Between Cuba and New York : Maria Irene Fornes’s Sarita and Letters from Cuba

Authors

HAVRANOVÁ Katarína

Year of publication 2018
Type Appeared in Conference without Proceedings
MU Faculty or unit

Faculty of Arts

Citation
Description The use of tableau-like still images on stage is a typical feature of Maria Irene Fornes’s dramatic composition. These are rigorously composed, brief, lyrical scenes with profound affective content. I argue that these scenes owe their power to a unique spatial organization of stage. In Fornes’s stage composition, intimate spaces reflecting characters’ states of mind interweave with geographical spaces, which often refer to different, even geographically distant locations.
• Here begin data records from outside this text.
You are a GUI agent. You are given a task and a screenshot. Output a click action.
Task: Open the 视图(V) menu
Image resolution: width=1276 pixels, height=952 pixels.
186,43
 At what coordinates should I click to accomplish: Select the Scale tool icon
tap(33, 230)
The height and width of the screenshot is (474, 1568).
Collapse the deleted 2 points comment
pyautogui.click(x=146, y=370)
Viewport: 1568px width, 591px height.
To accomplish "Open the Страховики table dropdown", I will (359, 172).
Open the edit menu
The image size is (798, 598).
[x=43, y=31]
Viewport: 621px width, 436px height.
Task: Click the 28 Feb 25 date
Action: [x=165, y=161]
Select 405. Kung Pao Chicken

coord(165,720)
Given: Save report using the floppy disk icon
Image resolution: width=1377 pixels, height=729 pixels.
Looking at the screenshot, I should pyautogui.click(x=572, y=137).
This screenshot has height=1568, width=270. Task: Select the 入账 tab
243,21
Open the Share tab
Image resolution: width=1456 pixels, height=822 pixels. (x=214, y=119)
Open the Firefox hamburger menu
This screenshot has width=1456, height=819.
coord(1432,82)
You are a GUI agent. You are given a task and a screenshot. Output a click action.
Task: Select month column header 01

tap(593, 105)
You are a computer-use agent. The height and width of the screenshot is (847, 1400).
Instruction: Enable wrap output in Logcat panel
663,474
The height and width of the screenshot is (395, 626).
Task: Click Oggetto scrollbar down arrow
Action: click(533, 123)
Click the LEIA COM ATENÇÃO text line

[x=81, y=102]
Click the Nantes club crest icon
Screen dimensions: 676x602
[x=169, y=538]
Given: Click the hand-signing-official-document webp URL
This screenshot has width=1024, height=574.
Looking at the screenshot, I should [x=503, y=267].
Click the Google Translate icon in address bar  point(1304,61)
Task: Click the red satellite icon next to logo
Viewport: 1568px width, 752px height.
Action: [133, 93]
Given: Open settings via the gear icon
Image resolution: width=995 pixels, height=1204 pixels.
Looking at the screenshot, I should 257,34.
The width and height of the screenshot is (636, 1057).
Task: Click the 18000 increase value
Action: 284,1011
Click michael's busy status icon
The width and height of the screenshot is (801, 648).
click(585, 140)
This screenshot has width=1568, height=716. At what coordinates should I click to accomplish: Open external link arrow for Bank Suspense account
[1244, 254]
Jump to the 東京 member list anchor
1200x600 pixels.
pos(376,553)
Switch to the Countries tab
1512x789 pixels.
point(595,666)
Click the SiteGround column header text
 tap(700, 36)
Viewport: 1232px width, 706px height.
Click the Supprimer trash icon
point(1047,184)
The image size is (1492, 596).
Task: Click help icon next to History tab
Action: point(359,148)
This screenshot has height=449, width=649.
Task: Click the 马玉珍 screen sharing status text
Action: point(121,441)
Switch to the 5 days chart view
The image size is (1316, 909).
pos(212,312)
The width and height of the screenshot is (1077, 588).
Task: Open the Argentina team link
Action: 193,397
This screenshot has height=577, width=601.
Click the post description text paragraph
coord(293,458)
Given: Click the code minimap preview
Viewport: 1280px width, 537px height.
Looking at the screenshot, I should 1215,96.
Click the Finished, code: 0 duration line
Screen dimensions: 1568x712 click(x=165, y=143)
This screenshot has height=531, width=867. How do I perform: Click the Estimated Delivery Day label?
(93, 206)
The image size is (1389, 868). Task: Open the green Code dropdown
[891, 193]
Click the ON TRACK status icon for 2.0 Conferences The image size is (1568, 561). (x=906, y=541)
By doing so, Fornes places her characters at the crossroads of cultures. I propose to examine plays in which the story takes place in or recalls the memory of those places that were Fornes’s two homes: New York City and Cuba. In Sarita (1984), characters struggle with a sense of alienation either as Cuban exiles in America, who feel an overwhelming longing for their homeland, or as second-generation Cubans in America, who need to come to terms with the burden of their Cuban identity. In Letters from Cuba (2000), Fornes’s last and most personal piece, the story unfolds simultaneously in New York and Cuba and exposes two worlds torn apart by the Castro regime and Cold War politics. I will focus on how the composition of stage space shapes the different experiences of being in a place and belonging in a place in these plays.